◆ **ACTION ITEM**
Go through the data below and copy each line that includes "computer".

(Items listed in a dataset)
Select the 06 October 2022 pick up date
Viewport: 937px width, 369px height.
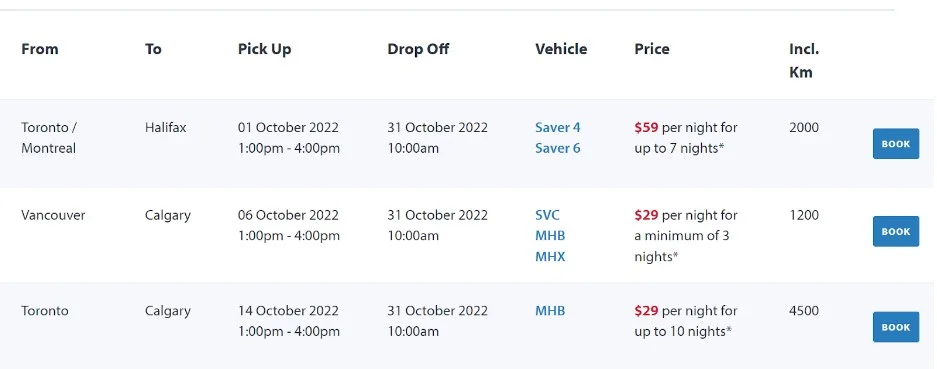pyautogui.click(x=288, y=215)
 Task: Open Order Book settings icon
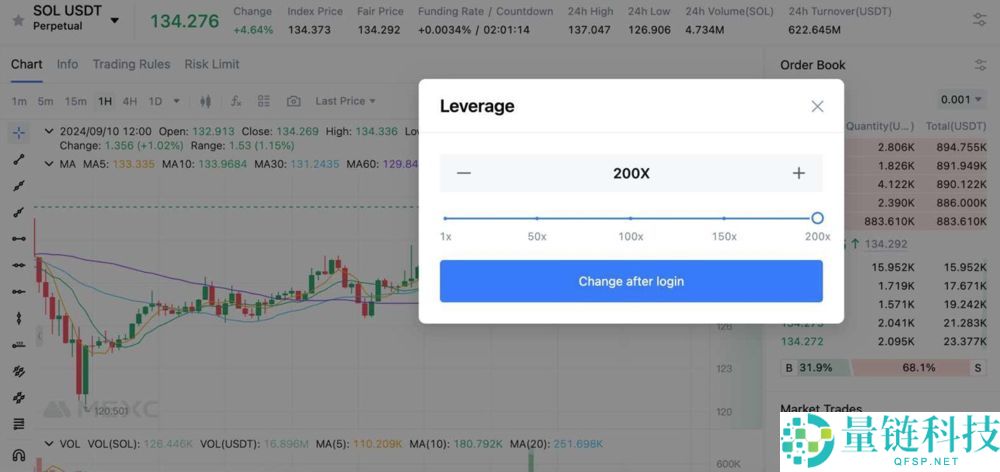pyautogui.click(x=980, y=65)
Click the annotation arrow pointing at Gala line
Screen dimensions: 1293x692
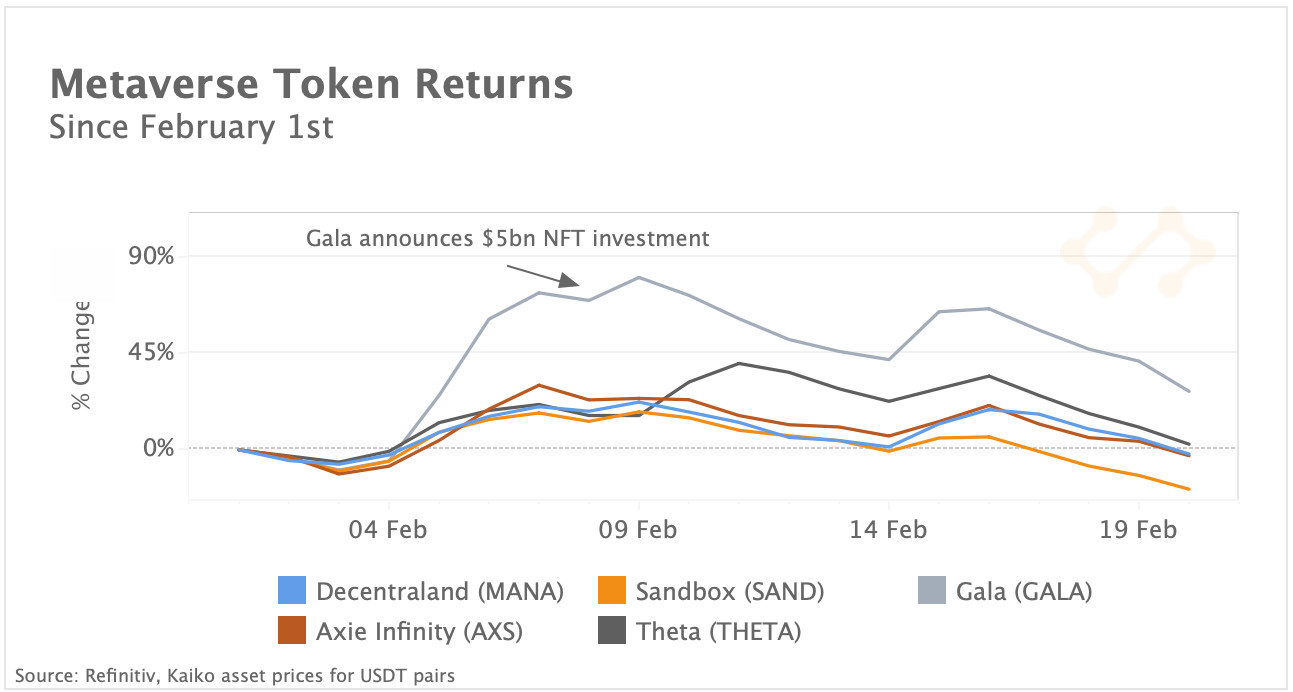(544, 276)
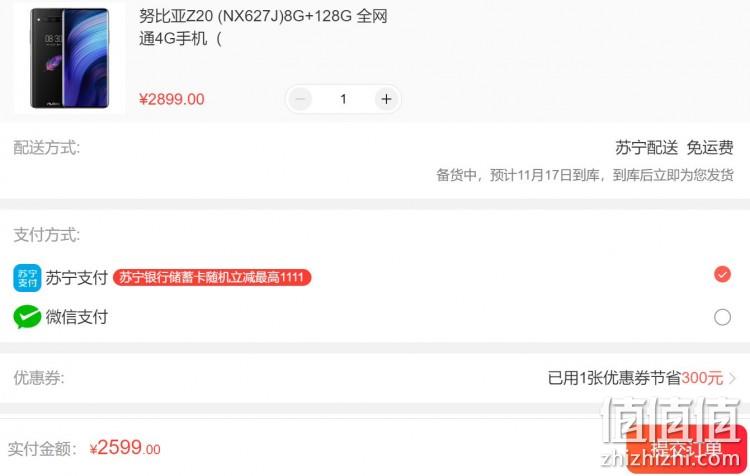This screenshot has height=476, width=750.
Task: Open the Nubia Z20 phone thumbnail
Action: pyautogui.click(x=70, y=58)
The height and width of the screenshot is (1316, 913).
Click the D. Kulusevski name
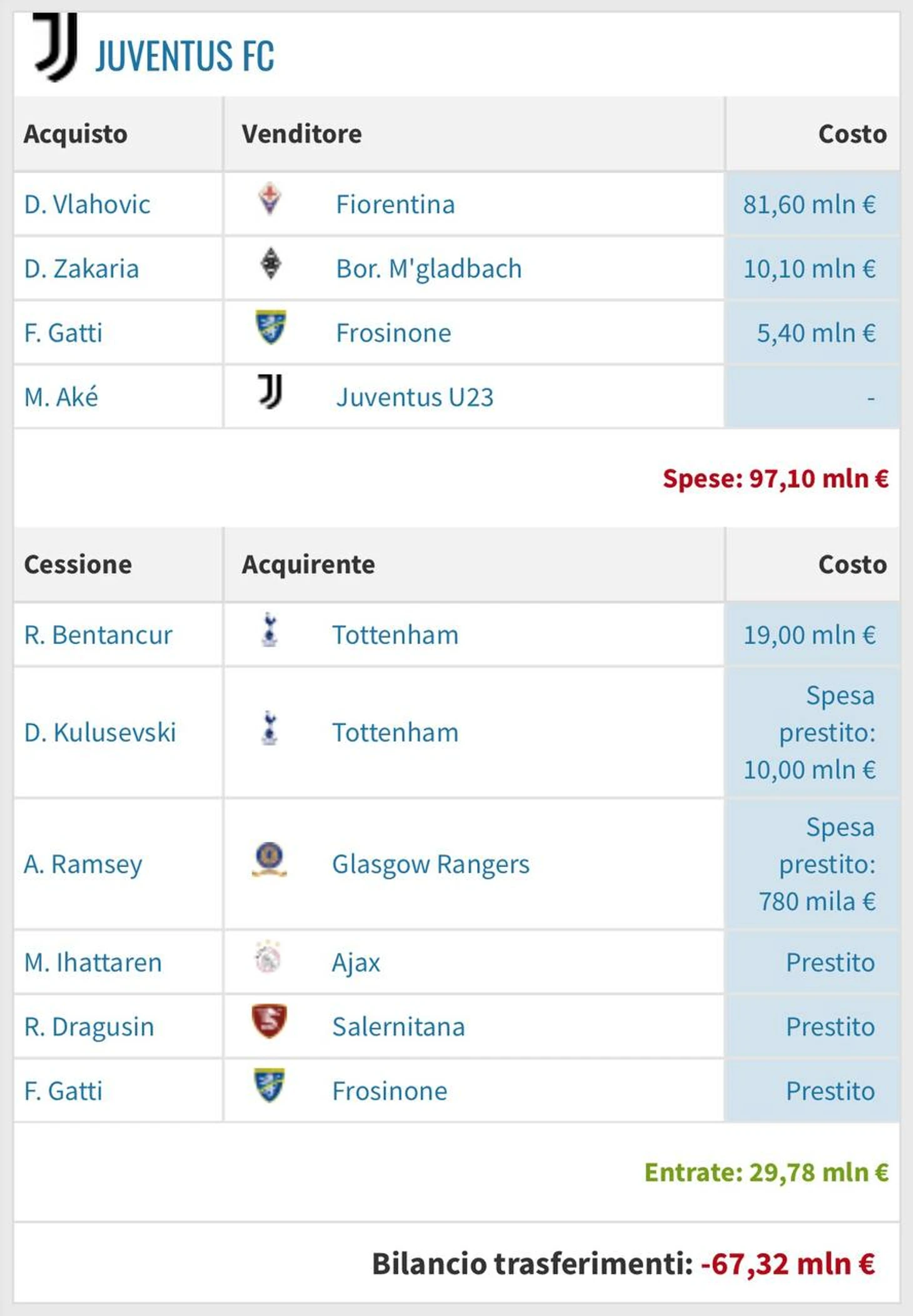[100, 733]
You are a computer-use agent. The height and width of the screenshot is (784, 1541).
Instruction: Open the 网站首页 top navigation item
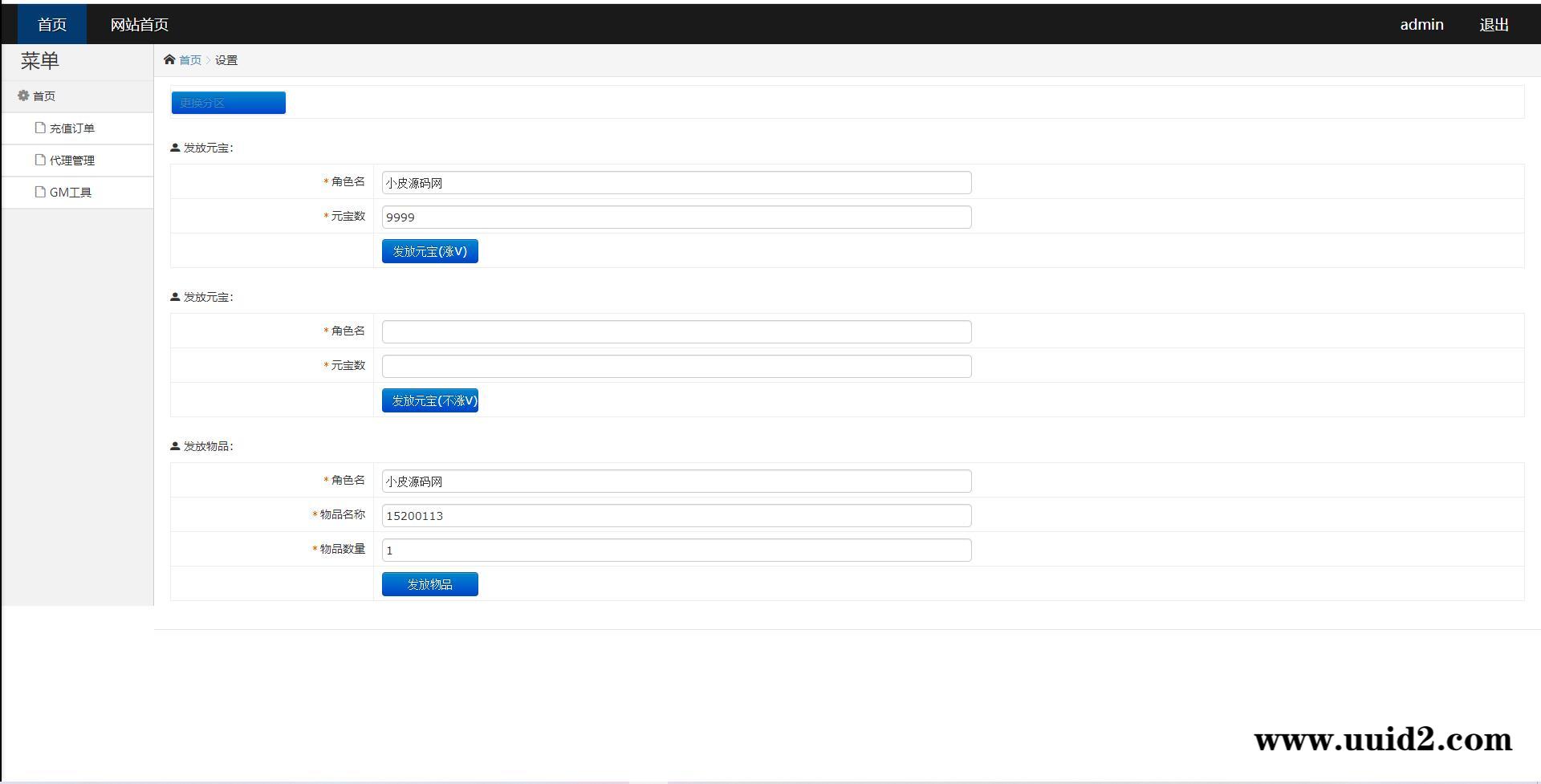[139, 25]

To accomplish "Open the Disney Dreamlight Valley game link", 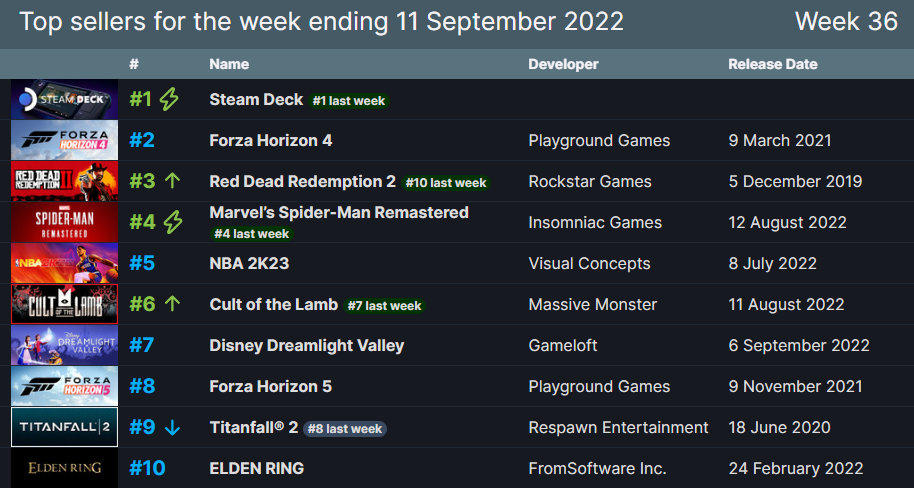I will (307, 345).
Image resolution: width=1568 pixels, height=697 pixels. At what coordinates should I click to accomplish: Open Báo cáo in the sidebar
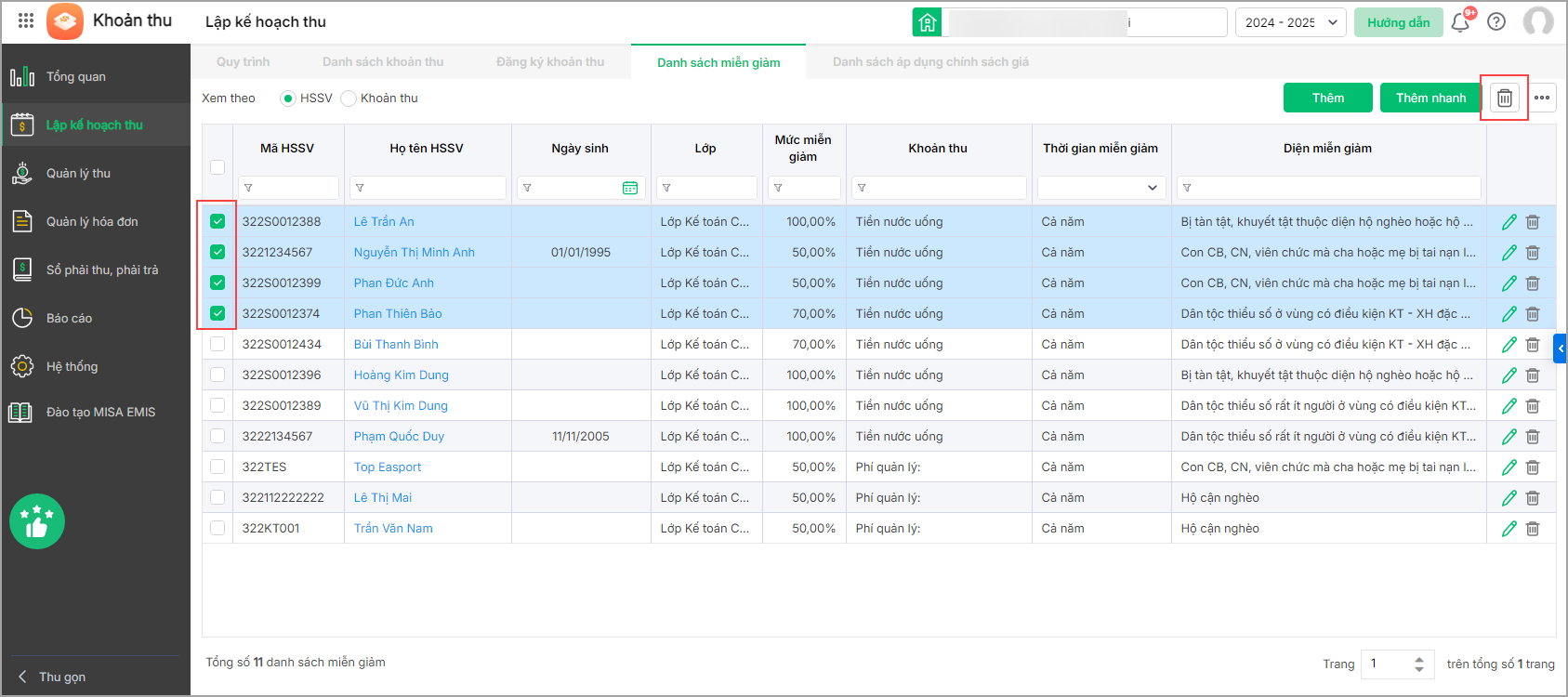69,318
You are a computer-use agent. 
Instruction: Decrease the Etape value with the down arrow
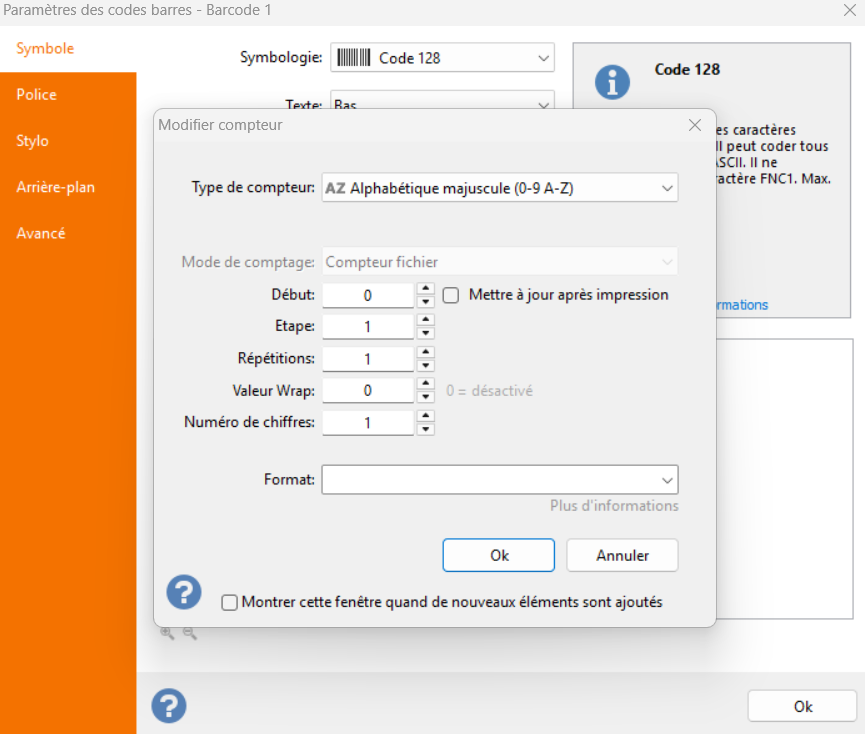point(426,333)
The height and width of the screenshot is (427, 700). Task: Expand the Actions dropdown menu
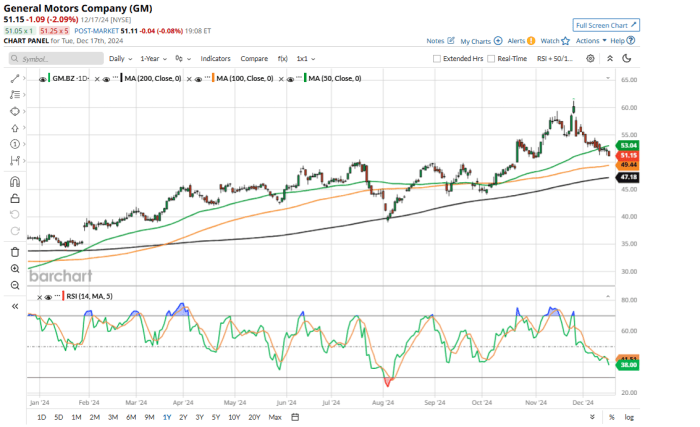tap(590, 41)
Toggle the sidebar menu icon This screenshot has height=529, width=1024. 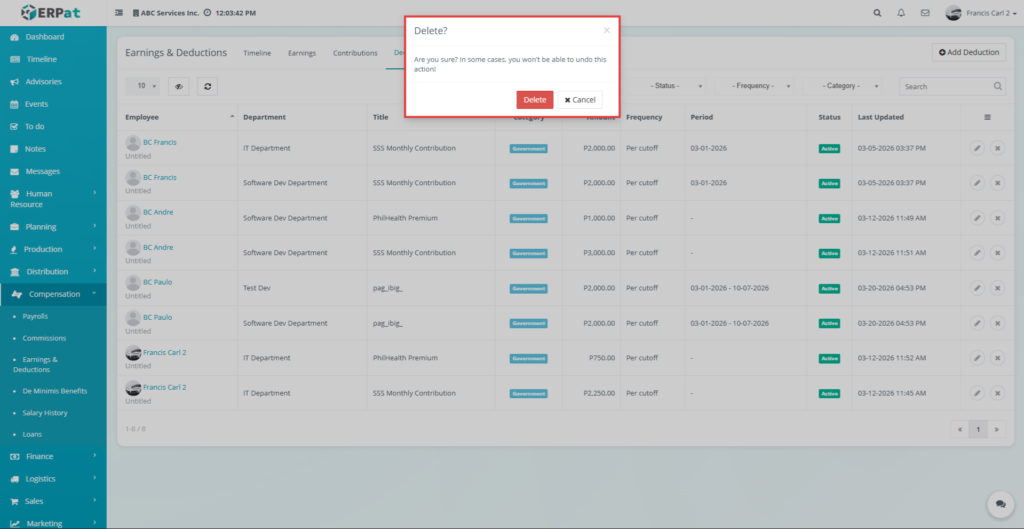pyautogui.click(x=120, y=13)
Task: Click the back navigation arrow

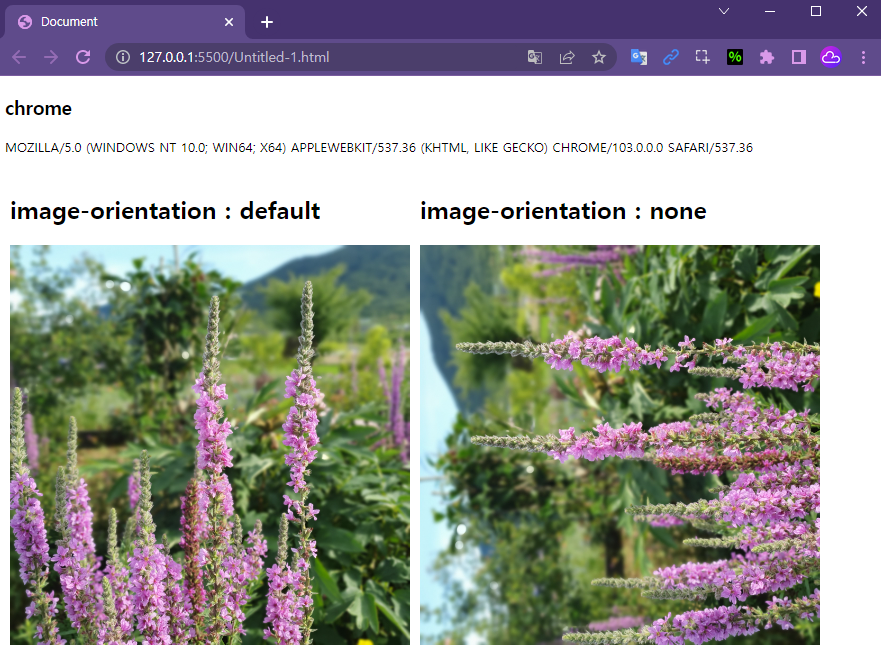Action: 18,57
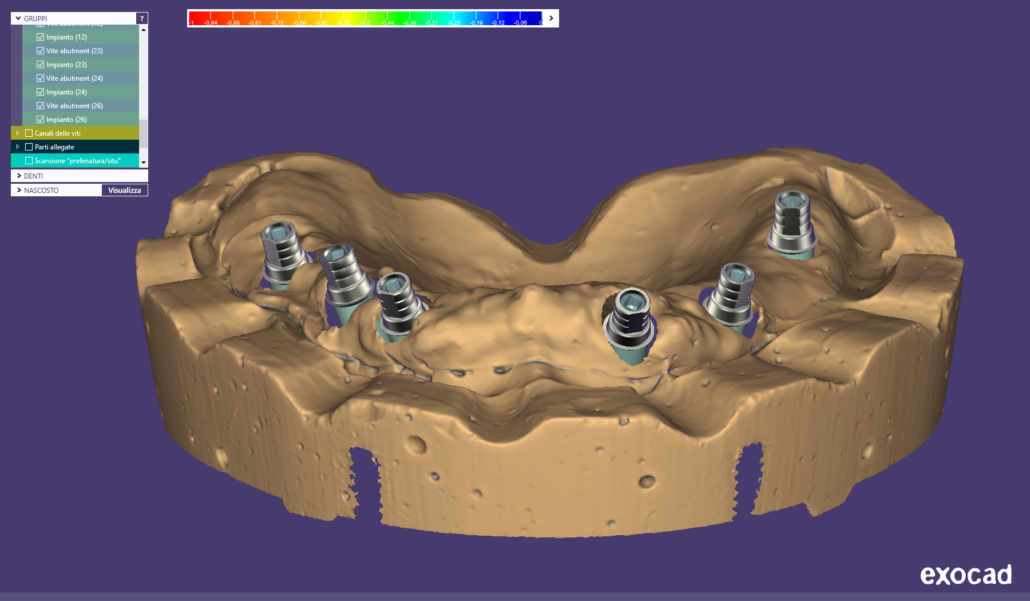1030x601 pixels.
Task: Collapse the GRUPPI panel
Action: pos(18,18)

◆ **RESPONSE**
You are a computer-use agent. The height and width of the screenshot is (784, 1541).
You are a computer-use agent. 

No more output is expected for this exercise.